> _Material for this task_

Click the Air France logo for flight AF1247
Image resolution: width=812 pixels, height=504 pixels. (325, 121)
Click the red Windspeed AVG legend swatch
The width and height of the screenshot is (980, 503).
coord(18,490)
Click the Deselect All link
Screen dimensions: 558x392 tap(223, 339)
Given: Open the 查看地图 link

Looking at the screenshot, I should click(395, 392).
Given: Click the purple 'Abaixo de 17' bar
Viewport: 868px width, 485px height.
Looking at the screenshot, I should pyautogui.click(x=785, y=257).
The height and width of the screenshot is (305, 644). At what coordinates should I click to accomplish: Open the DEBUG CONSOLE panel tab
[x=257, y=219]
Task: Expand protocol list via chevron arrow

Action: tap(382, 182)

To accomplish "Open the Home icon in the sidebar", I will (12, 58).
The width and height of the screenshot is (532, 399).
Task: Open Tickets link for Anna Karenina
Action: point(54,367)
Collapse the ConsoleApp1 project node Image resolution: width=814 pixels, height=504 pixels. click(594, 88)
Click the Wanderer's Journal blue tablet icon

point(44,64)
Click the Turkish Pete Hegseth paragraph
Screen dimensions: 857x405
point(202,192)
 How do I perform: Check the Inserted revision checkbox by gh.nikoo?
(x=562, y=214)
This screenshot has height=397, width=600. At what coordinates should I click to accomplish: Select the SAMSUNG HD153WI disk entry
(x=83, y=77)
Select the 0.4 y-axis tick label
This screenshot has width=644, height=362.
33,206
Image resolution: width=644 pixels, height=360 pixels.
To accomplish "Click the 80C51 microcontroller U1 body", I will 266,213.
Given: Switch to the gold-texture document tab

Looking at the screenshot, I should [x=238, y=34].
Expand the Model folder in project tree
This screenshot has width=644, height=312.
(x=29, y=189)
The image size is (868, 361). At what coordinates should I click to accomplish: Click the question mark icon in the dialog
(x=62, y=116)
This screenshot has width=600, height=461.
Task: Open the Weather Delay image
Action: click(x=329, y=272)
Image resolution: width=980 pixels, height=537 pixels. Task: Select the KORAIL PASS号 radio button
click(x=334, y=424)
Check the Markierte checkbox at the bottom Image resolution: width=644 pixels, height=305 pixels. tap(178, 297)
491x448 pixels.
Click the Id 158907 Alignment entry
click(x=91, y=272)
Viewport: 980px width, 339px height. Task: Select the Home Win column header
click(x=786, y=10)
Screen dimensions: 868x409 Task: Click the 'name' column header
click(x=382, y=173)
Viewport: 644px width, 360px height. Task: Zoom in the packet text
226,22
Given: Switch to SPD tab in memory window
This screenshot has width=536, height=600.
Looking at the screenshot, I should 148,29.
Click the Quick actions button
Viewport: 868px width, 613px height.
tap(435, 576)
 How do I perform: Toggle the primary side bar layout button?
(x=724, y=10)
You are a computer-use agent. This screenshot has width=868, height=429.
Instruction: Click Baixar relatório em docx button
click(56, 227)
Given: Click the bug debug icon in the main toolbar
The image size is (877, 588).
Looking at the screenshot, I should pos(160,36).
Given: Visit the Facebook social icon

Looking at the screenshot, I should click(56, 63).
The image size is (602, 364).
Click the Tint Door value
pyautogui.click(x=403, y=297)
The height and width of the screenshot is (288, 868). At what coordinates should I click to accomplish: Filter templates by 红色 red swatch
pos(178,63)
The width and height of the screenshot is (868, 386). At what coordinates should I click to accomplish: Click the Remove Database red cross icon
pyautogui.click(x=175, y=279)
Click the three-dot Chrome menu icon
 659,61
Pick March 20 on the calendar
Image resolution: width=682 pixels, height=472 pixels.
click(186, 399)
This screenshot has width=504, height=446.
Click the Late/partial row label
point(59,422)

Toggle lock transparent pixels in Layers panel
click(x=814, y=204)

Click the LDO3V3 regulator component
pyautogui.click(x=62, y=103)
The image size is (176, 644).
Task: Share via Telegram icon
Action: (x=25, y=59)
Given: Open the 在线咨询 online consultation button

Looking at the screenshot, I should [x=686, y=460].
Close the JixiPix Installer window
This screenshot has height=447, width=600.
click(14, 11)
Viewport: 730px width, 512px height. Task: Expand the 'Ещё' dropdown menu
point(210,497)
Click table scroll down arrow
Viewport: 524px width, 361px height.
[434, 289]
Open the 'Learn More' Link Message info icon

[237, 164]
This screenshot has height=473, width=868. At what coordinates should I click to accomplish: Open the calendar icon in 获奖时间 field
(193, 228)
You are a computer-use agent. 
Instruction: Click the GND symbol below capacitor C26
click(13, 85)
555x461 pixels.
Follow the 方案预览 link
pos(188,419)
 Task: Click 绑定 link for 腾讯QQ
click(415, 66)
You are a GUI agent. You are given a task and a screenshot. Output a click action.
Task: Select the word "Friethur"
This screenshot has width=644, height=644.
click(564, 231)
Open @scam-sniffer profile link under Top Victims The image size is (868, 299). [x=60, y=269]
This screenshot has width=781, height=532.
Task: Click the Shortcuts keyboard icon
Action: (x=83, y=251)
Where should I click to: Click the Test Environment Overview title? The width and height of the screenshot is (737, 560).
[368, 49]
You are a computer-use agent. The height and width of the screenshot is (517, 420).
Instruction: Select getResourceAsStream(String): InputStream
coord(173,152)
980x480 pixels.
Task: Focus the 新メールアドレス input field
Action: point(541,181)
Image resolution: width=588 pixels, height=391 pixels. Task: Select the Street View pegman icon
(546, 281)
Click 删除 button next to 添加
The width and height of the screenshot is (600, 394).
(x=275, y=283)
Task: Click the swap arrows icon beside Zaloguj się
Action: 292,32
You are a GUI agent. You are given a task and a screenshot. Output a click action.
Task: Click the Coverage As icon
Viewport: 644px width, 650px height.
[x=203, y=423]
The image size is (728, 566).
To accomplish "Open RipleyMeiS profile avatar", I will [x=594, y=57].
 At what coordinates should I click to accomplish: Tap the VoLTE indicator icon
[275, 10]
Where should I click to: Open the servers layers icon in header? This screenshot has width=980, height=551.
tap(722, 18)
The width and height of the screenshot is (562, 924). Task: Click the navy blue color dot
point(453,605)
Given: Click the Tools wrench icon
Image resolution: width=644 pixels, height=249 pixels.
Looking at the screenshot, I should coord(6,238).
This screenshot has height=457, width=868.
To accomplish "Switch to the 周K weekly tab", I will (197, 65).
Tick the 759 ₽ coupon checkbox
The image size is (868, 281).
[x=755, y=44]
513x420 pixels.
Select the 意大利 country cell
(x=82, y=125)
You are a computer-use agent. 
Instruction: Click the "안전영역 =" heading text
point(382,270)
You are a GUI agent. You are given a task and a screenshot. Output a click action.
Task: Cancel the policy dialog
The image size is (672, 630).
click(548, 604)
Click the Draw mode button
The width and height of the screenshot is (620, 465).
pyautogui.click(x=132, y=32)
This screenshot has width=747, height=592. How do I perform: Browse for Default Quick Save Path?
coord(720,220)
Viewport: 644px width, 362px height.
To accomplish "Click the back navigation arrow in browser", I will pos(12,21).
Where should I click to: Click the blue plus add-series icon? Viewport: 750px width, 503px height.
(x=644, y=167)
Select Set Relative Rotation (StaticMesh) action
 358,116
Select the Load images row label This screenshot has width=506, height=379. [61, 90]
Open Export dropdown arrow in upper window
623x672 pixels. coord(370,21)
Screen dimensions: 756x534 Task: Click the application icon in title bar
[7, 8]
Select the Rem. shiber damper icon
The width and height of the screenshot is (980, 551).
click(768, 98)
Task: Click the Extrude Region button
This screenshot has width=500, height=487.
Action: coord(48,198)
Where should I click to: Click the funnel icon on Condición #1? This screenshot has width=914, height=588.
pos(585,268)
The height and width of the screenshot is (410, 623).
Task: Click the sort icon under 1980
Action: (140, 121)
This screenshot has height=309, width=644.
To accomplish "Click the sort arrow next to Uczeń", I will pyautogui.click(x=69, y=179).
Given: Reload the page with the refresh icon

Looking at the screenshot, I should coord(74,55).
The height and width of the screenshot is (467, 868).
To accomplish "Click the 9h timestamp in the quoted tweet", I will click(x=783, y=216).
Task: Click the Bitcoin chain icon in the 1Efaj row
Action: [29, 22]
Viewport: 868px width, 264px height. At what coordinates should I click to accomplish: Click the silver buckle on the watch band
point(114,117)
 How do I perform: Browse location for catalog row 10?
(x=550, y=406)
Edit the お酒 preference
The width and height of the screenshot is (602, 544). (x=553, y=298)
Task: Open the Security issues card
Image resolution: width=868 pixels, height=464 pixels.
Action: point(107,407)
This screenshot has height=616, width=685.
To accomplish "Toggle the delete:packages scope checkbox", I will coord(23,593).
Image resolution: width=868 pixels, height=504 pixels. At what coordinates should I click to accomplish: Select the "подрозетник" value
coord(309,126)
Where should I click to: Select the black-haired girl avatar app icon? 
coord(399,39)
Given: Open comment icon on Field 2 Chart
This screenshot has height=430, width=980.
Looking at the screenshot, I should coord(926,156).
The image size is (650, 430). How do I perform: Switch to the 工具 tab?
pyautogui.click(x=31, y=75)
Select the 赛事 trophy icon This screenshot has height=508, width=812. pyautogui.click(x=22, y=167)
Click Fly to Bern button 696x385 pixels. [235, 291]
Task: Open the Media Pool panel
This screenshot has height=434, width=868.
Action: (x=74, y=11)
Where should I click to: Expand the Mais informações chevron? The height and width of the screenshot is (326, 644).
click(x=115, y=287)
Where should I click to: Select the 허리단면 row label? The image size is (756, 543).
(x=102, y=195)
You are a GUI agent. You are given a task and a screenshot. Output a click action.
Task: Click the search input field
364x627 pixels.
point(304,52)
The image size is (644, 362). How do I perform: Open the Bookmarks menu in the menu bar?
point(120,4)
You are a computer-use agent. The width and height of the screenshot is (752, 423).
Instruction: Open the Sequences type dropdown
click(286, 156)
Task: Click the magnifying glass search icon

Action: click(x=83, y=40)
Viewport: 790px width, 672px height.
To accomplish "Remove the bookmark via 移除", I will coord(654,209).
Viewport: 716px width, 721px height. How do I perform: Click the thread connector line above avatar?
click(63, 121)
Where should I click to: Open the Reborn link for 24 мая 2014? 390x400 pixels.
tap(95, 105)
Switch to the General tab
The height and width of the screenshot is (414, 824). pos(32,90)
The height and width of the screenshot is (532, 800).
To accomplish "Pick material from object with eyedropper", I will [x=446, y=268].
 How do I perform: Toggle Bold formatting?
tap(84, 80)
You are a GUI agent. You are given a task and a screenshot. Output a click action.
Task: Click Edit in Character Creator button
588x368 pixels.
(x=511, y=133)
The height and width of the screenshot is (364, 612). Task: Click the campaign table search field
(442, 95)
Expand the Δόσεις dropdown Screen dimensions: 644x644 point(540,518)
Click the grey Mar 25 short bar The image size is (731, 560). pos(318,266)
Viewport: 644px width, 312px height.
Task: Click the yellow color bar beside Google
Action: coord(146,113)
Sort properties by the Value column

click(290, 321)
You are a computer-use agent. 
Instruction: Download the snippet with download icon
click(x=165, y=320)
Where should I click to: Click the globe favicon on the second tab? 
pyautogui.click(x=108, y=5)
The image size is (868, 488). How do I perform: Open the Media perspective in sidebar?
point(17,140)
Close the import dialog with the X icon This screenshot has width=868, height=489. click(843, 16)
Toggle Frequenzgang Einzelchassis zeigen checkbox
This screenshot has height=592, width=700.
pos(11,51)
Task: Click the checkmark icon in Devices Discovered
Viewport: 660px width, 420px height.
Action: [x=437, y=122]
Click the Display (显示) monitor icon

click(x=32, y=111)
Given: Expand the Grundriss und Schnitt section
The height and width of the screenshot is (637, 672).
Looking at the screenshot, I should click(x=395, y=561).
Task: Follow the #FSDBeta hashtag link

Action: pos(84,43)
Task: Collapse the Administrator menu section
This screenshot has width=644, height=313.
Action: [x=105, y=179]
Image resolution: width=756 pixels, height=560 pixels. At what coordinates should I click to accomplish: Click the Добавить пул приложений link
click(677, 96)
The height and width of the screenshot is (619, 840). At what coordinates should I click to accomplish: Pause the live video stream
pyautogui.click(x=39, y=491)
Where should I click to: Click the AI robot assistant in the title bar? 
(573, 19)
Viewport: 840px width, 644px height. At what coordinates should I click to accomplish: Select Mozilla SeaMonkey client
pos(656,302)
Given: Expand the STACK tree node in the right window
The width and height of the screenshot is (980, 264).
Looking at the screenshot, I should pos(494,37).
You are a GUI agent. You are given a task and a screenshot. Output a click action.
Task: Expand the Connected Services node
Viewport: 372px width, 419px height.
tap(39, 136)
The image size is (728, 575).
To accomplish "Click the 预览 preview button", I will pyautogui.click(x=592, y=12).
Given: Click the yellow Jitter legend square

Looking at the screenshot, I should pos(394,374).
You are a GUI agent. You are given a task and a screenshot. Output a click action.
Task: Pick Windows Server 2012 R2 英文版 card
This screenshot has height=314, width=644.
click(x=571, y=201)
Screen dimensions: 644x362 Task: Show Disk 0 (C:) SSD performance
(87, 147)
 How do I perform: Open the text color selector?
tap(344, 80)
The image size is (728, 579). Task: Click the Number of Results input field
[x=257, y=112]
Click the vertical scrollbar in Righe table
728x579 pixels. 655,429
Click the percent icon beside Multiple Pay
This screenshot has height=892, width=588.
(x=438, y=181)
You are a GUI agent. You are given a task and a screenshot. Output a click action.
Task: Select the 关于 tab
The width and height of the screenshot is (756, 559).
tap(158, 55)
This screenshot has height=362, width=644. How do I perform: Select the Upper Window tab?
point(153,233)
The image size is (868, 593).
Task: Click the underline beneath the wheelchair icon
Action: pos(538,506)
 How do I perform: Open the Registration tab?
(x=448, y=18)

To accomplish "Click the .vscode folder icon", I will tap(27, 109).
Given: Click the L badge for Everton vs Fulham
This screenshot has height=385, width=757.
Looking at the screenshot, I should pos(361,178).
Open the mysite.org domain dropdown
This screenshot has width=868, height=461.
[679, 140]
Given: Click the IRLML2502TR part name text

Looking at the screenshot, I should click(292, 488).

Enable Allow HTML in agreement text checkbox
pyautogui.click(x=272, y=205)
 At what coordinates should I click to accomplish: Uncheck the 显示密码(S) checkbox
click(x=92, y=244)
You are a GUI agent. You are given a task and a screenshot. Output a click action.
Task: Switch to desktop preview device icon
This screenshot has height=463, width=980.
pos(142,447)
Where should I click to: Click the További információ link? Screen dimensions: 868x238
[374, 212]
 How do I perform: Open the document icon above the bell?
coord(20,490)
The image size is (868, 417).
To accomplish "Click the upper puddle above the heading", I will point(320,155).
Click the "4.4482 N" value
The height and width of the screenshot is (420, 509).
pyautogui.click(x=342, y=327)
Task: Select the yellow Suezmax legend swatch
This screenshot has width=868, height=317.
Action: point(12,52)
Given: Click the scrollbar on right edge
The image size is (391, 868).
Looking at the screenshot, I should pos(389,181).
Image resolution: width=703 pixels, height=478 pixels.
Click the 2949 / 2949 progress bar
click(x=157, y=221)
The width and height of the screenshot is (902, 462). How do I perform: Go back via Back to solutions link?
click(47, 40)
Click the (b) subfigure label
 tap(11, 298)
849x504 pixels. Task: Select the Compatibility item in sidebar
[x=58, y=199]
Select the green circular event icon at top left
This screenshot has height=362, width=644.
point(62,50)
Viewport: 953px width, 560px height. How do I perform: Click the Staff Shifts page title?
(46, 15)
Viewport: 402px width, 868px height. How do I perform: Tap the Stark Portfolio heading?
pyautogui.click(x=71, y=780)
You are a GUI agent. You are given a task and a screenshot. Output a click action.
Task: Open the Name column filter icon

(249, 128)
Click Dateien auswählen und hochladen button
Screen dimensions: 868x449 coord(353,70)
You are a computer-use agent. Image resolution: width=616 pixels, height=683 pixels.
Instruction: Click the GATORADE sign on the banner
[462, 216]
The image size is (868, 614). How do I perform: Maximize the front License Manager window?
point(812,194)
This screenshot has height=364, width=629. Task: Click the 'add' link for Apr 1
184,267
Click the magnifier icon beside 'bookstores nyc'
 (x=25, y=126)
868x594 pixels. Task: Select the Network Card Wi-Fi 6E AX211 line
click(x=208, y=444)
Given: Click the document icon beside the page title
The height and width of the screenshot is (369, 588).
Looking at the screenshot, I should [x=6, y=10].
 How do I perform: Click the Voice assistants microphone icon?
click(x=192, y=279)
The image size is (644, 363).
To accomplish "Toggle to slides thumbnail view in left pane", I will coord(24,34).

> _What is needed_
If a line in the records above contains the string "folder", copy that line out.

> _Result of the exercise_
Expand the Model folder in project tree
To accomplish "Click the .vscode folder icon", I will tap(27, 109).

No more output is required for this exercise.